NCMA acquires lasers for art conservation work

Lasers are coming to the North Carolina Museum of Art (NCMA), courtesy of Duke University’s Center for Molecular and Biomolecular Imaging (CMBI). They are to be used to enhance understanding of art conservation and gain a deeper appreciation of the types of materials used by artists.
Two lasers are being provided, which are described as a “new non-destructive pump-probe” and an “Erbium:YAG (Er:YAG) laser”. The former, which was originally designed by Dr Warren S. Warren, CMBI director at Duke, is traditionally used in melanoma diagnoses.
He realised that this technique could have a wider remit when he was at National Gallery exhibition in London enjoying a show on art forgeries. What he found was that imagining technologies seemed to be stuck in the past.
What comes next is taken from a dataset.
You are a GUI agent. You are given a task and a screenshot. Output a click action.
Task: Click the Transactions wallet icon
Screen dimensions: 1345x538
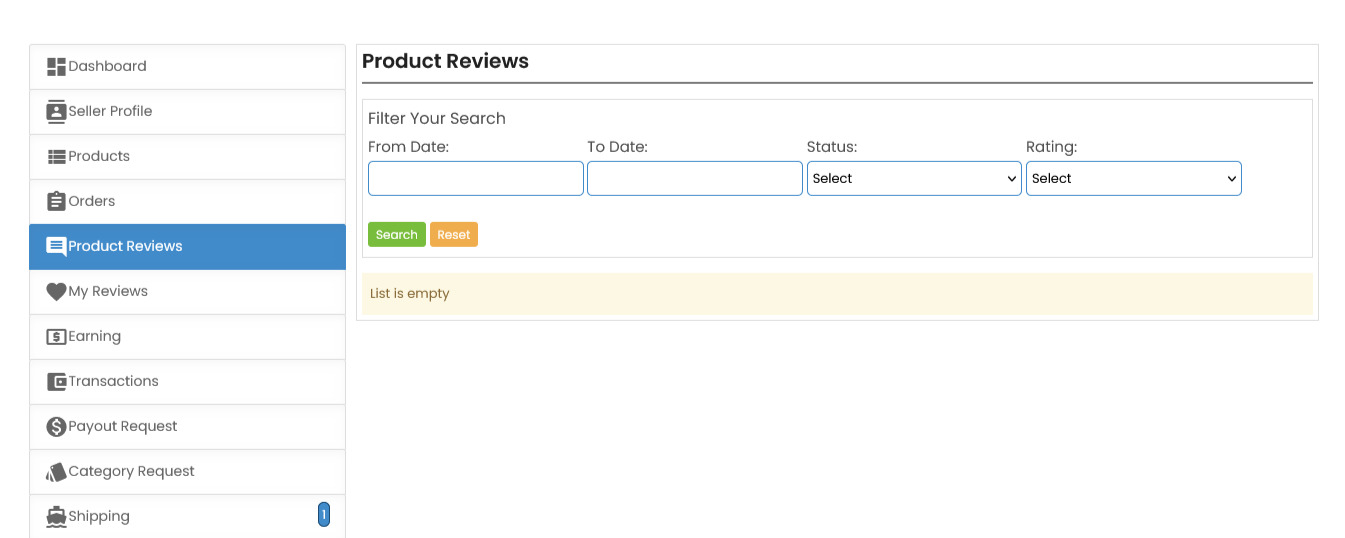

“Dr Warren assumed that, just as with skin lesions, yellowed varnish and paint layers could be imaged by his laser to distinguish original paint from restoration, helping us understand the intended beauty of centuries-old paintings,” explained William Brown, chief conservator at the NCMA.
The museum put forward Puccio Capanna’s fourteenth century Crucifixion for testing. Staff at NCMA have long been curious about the Italian’s painting, especially what kind of pigments he used and the layering techniques he adopted to create the majestic masterpiece.
Some of the immediate findings include the revelation that a thick layer of lapis lazuli was used over the section of Madonna’s mantle, which in the fourteenth century was an expensive material, more so than gold. Most artists would use azurite instead.
“Through these techniques, you’re also understanding the technology that went into the creation of these paintings,” Mr Brown told the Huffington Post last month.
“And you can chart the whole history of the world through technology and technology innovations. It affects the economy, it affects everything.”
What is particularly notable about this early-stage technique is its distinct lack of ‘interaction’ with a work of art under examination, thereby preserving its overall integrity much more than customarily happens.
For example, when it analyses a work, it does not require samples to be taken – other methods of paint analysis often involve the removal of tiny fragments of paint – and instead delivers 3D “chemically specific” images.
“Given that each work is irreplaceable, destroying even a very small part of the painting is a difficult choice for a conservator, who, like a doctor, is ethically obligated to do no harm,” Mr Brown pointed out.
Other benefits of this system include a more precise understanding of the true origin of a work of art, as it can accurately gauge where materials have come from, while also bolstering security through its ability to better distinguish between newer, more synthetic paints, from older, more natural ones (especially in the case of old master paintings).